L’interview de l’ancien vice-président du président syrien, Abdul Halim Khaddam, sur « Al Arabiya », a laissé le régime de Damas et ses instruments au Liban déconcertés, voire « tués ».
La session du « Conseil populaire » que le régime a convoquée précipitamment pour « répondre » à Khaddam, en commençant par retirer le titre de « Monsieur » au vice-président et en demandant de le poursuivre pour « haute trahison », sur ordre des foules rassemblées à « Central » Mahmoud Al-Abrasch, a rappelé les célèbres procès du chef du Tribunal révolutionnaire en Irak, « Républicain » Fadel Abbas Al-Mahdawi, qui demandait aux « accusés » leur nom et le nom de leur mère quelques secondes avant de prononcer la sentence de « mort ». Cela a également rappelé les procès staliniens dans les pays du « rideau de fer ». Et si le « Conseil populaire » a procédé de cette manière, c’est une question de comprendre que la « direction » du « parti dirigeant » ne dévie pas de la norme.

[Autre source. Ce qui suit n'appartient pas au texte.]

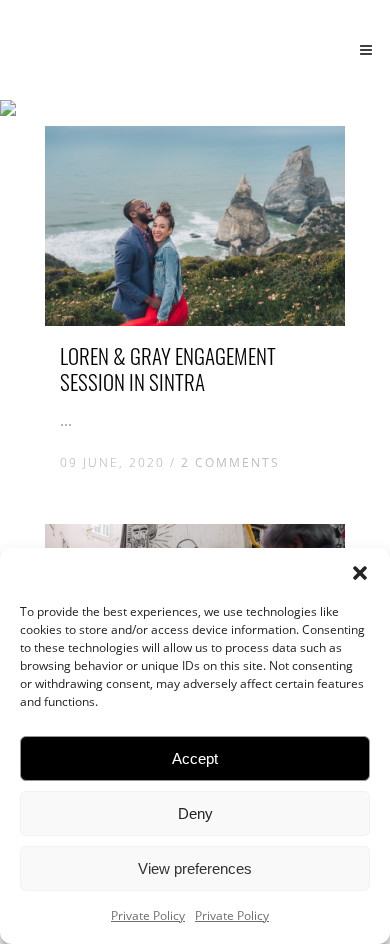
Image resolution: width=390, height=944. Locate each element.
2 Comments (230, 462)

Ainsi, la réunion du « Conseil populaire » et de la « direction qatarie » indique une mobilisation désordonnée ou une confusion, et cela n’est pas une preuve de force face à une interview qui constituait sans aucun doute une accusation bien organisée contre le régime dans divers domaines et secteurs.
Ce qui reflète plus de confusion que tout autre chose, c’est que le « groupe » a répondu à l’accusation d’erreurs accumulées au Liban en déclarant que Khaddam était responsable du « dossier libanais » pendant de nombreuses années, et c’est lui qui a accumulé des erreurs dans le « pays fraternel »… ce qui signifie que la direction actuelle du régime attribue la responsabilité des erreurs à la direction précédente, frappant ainsi la tête du régime pendant la période antérieure à 2000, pendant laquelle Khaddam travaillait sous sa supervision. Par conséquent, le public syrien et libanais a fait face à deux phases d’erreurs entre 1975 et 1998 (ou 2000), puis entre 1998 (ou 2000) et 2005, car la « jeune » direction n’a pas corrigé les erreurs de la période précédente depuis son accession au pouvoir, mais les a plutôt intensifiées, conduisant à son auto-expulsion du Liban.
Lahoud falsifie dans les domaines de la résistance et de l’article 53.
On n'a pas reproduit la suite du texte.